The nice thing about fixed layout structs is that it leans in to optimizations people are already doing based on the behavior of JS engines where 'shapes' of objects are important and properties can be looked up by offset if you keep your code monomorphic. It can be a bit of a headache to enforce this and you can accidentally fall off a performance cliff if you end up with many 'shapes' for the same thing. By making this a language feature it codifies and blesses what was essentially a hack relying on the implementation of the underlying engine that could change at any time.
There are also TypedArray's that do provide a bunch of cache friendly (but slightly unergonomic) ways to organize data.
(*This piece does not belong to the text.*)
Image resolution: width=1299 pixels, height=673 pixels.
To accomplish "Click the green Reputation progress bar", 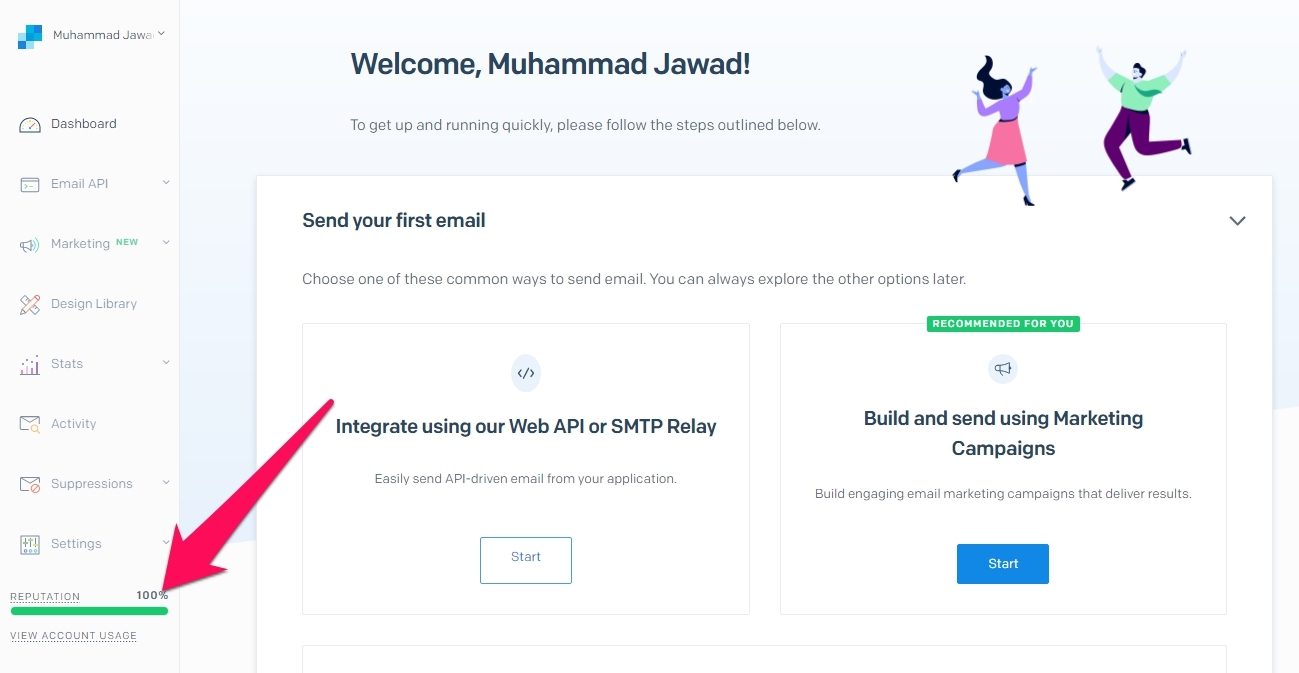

A good resource for the sorts of things people are doing to write high-performance JS is here: https://romgrk.com/posts/optimizing-javascript
The limiting factor on a program's performance should be the design of algorithms and data structures, not the programmer's choice of language or runtime.
Not with the attitude, you don’t.
> Just leave these things to WebAssembly where needed and leave JS as a slow, dynamic language we use for web apps.
The ship has sailed when they made V8 and performance race has started.
Yes, it is surprising. https://stackoverflow.com/questions/6586670/how-does-javascr...
And when jit kicks in, it does all the usual calculate-the-offset things in generated code.
Trendy structs. Did I return to 1980? (wipes happy tear)
Give developers an alternative to classes that favors a higher performance ceiling and statically analyzability over flexbility.
Is an entirely reasonable goal. Object shape in JS tends to go through a fixed pattern of mutation immediately after construction and although that can sometimes be analysed away by the JIT there are a lot of edge cases that can make that tricky.You may not care, but I bet almost everybody who has actually worked on a JS engine does, and has good reasons for doing so.